Given text Block Start

An Unhealthy Way of Handling Sick Days?

One-quarter of managers think that workers are fibbing about being ill to miss work. How to rebuild trust on both sides.

For many managers, it’s always been a matter of trust. The worker takes a sick day, and the assumption is they are indeed ill. But that assumption is starting to erode.

According to data from a recent Resume Builder survey, one-quarter of managers now think that workers who call in sick are lying or exaggerating. Experts say the problem, previously a minor annoyance, has become a mounting conflict as firms look for new ways to restructure their expectations of workers. With little guidance from above, some managers are even reverting to strategies unseen since elementary school: One-third are requesting medical documentation as proof of illness.

Experts say it’s a problem on both sides. On the one hand, leaders and HR departments strive to comply with sick-day legislation and to encourage employees to stay home and rest if they are feeling ill. On the other, when workers suddenly call in sick, leaders face both productivity declines and logistical difficulties. Increasingly, they’re also suspicious about the true cause of the absence. “It’s a slippery slope from a trust perspective,” says Dennis Deans, vice president for global human resources at Korn Ferry. “It becomes an invasion of privacy if you need to get a letter every time.”

Given text Block End
Material shown Block Start

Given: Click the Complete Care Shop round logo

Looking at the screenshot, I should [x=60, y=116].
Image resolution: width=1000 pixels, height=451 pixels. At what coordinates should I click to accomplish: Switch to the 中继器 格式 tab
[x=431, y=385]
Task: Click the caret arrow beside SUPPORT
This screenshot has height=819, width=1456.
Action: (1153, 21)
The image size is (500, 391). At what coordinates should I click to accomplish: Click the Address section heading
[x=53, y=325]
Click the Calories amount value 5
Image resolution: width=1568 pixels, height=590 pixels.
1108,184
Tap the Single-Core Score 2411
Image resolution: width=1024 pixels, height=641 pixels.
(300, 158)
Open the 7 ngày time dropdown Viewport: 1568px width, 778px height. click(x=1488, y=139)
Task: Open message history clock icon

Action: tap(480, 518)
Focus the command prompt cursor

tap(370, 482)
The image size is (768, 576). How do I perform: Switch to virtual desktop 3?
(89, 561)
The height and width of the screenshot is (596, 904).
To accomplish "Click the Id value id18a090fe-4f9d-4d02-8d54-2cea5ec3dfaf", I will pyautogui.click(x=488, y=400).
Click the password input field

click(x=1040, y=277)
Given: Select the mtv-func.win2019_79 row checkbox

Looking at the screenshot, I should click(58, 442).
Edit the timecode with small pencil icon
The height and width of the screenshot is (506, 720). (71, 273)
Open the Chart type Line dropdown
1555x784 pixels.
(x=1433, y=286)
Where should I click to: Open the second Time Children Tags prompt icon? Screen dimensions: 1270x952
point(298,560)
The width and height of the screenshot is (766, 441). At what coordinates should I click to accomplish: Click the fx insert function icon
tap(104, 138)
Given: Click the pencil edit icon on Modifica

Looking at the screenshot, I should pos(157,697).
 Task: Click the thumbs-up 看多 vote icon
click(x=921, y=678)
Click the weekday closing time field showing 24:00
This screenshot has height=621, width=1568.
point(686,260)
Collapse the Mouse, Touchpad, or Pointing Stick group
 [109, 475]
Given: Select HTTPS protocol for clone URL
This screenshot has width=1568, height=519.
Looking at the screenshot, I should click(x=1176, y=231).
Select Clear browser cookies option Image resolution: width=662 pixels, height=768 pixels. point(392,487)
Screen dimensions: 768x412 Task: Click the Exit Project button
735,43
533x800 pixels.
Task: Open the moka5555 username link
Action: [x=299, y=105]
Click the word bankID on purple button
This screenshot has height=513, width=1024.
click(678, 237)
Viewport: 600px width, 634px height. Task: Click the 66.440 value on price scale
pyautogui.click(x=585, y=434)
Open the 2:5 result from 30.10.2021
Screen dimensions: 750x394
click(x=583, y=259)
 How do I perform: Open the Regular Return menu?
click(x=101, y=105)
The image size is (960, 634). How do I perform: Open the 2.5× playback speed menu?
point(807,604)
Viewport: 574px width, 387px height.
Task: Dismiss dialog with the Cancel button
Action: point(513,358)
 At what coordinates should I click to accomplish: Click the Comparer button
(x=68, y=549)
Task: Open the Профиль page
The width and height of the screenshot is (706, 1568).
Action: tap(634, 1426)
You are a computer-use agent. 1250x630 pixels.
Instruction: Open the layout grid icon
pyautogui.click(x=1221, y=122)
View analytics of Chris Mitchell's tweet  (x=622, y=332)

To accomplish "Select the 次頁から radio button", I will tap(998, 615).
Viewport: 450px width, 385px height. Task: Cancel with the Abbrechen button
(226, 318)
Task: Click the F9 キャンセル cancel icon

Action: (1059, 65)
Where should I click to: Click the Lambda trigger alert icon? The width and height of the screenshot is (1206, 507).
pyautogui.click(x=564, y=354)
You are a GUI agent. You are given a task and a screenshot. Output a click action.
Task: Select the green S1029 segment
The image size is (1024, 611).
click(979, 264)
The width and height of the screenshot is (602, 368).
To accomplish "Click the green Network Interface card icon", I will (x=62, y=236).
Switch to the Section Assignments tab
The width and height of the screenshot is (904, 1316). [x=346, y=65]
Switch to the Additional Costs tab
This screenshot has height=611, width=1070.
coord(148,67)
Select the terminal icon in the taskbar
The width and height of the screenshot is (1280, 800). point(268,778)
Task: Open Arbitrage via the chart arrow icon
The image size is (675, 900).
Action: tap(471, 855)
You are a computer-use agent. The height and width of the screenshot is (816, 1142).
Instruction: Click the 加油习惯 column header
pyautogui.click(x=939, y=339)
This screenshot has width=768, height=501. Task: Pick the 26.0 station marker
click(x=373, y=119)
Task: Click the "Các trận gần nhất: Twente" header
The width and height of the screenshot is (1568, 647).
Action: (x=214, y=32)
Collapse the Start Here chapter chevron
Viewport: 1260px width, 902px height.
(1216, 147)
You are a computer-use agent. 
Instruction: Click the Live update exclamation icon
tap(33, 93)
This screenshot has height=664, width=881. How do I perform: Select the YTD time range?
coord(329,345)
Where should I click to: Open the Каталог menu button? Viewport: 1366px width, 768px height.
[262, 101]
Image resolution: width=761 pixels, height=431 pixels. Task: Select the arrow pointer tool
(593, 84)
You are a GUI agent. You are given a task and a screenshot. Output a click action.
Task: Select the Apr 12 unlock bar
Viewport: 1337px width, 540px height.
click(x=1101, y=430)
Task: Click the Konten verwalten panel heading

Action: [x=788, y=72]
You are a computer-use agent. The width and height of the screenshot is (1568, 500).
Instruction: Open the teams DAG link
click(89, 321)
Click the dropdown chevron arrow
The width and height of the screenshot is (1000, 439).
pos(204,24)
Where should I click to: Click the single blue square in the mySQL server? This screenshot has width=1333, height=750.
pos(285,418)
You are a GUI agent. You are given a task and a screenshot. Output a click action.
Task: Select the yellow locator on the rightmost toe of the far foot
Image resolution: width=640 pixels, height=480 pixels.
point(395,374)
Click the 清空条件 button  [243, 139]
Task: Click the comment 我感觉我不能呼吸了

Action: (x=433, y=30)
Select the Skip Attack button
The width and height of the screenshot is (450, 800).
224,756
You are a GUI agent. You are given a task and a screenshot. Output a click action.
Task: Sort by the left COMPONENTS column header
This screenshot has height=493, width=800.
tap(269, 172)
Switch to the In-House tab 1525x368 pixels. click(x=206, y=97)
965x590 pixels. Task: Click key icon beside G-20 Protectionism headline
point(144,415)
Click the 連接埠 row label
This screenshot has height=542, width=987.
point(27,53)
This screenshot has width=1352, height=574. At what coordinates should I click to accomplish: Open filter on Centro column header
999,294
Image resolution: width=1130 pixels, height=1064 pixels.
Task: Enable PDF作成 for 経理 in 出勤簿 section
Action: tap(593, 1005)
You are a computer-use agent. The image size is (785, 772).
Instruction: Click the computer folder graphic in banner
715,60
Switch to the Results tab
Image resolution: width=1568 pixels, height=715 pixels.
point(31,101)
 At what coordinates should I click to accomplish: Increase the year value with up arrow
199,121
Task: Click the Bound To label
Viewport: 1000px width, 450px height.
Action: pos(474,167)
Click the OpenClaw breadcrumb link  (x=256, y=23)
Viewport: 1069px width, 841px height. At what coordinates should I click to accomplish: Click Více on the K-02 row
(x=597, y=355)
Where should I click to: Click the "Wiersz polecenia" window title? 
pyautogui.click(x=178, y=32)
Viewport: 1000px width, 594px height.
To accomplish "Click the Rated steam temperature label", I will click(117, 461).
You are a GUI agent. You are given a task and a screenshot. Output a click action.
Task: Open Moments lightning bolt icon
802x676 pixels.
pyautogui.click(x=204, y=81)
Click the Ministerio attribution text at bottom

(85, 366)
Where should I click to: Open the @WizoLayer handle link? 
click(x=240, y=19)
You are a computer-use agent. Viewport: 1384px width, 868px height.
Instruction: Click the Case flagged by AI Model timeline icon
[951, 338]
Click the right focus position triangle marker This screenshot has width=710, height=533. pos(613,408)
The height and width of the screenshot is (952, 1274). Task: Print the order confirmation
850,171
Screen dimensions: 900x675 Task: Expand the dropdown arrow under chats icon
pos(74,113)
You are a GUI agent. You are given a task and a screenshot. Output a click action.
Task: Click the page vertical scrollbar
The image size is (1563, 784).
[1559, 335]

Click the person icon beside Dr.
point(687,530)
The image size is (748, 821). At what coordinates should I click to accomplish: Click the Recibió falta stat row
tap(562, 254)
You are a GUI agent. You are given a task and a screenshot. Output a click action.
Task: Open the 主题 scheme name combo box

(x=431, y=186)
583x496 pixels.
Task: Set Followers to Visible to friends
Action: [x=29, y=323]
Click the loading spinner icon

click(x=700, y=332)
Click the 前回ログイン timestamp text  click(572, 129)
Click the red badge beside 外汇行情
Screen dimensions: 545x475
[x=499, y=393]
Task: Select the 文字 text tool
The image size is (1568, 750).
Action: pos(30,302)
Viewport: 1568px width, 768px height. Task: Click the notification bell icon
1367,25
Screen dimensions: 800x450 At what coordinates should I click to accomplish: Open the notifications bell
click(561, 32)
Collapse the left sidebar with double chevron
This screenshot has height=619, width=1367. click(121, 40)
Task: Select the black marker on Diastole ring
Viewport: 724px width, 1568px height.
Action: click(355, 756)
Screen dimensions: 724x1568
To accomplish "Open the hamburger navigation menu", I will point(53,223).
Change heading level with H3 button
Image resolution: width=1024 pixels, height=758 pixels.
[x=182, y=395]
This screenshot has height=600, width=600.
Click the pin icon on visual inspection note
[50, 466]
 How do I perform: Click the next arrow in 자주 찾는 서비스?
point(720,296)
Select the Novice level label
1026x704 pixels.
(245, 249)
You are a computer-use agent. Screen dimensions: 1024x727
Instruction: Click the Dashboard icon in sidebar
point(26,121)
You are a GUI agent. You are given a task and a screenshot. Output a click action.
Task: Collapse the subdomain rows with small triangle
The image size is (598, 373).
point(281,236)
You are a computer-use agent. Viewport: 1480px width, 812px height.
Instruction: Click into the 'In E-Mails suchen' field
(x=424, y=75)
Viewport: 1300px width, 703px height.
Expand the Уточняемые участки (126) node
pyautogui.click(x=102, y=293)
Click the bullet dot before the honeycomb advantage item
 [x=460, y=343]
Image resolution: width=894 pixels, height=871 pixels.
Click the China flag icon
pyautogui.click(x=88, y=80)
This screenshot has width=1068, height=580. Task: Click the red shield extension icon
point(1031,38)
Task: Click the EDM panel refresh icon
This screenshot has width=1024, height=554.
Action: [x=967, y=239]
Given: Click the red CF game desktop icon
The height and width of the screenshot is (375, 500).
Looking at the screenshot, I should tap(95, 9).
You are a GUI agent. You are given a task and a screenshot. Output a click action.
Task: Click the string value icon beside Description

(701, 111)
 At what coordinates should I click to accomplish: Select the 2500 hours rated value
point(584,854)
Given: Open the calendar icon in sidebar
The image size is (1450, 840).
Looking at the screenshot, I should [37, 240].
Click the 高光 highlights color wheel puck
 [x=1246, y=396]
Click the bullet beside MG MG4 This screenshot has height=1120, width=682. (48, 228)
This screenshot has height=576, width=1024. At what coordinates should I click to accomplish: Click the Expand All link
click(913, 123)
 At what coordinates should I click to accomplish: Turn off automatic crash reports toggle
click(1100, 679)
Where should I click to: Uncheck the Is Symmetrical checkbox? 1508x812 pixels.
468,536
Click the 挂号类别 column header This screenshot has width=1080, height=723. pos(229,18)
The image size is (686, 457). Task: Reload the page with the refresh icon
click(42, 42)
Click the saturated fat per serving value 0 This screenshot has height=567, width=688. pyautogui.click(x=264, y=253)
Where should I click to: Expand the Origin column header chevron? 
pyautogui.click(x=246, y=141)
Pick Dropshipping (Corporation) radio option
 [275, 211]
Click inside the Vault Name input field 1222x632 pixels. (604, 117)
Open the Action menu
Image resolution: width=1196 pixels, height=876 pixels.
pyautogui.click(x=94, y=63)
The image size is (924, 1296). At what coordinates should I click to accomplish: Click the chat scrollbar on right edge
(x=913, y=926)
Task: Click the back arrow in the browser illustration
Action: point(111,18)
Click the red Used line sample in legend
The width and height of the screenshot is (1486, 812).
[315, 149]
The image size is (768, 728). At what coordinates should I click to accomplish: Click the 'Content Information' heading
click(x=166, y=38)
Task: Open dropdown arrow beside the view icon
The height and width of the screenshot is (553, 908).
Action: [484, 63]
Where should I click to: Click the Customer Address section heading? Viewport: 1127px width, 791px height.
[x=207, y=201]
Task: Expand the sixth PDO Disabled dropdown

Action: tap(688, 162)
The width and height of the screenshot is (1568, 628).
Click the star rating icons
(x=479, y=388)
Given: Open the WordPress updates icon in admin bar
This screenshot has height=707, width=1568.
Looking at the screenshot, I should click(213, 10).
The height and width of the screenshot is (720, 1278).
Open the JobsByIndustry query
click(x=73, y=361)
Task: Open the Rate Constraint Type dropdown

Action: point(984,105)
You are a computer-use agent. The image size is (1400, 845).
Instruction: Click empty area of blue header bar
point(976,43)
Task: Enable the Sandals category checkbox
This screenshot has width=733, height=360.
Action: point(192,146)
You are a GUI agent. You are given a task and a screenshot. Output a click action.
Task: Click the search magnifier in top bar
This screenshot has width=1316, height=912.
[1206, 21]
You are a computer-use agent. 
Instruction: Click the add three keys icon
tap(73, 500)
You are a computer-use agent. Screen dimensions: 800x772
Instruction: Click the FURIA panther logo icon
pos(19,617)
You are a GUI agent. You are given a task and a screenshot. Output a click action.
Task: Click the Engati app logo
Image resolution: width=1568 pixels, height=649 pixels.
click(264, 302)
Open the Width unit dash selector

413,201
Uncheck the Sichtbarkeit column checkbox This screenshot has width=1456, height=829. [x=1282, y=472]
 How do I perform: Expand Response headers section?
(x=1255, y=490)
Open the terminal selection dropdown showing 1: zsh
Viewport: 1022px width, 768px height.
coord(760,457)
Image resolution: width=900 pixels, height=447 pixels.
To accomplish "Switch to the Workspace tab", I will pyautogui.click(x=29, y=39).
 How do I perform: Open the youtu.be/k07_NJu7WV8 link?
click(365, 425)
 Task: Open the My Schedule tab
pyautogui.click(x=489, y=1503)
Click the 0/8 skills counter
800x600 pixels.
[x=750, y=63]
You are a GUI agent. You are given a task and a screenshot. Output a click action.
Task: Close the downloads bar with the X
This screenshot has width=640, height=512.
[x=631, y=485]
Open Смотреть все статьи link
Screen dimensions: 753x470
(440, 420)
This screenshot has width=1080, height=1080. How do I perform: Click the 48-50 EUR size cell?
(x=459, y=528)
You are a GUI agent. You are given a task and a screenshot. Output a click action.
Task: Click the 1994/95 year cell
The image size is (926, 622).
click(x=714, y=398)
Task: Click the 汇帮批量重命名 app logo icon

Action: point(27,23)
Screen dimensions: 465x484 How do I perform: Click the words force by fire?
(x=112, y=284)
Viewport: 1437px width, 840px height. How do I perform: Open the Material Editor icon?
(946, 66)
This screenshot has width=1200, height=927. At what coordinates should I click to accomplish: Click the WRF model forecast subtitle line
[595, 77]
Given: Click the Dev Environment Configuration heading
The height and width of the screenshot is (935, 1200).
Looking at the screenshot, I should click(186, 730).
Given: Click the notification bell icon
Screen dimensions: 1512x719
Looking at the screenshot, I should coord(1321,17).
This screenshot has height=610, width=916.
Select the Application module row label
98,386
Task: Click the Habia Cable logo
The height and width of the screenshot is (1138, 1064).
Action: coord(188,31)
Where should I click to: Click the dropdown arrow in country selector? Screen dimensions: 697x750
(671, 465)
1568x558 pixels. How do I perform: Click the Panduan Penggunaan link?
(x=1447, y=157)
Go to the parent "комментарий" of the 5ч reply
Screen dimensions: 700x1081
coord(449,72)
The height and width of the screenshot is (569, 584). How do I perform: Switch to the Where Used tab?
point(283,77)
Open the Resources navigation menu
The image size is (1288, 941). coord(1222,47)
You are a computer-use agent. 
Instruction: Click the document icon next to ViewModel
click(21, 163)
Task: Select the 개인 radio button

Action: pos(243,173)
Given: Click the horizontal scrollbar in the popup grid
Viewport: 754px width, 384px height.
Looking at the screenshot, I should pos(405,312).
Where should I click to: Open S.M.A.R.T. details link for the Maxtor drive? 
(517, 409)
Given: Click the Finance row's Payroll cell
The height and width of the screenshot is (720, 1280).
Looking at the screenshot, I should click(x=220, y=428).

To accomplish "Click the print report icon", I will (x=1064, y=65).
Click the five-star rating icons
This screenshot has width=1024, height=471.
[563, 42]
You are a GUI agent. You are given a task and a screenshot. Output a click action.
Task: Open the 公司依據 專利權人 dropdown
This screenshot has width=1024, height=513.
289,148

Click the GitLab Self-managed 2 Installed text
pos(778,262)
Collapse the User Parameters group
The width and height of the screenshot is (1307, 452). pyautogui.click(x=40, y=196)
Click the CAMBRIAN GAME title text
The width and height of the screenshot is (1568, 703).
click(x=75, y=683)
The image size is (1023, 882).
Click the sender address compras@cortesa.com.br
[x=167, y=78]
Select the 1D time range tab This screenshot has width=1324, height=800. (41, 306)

Material shown Block End

▶ Task objective:
Answer these questions from the sick-day article:
1. According to the Resume Builder survey, what share of managers think that workers who call in sick are lying or exaggerating?
2. What share of managers are requesting medical documentation as proof of illness?
3. What position does Dennis Deans hold?

▶ Written response:
1. One-quarter.
2. One-third.
3. Vice president for global human resources at Korn Ferry.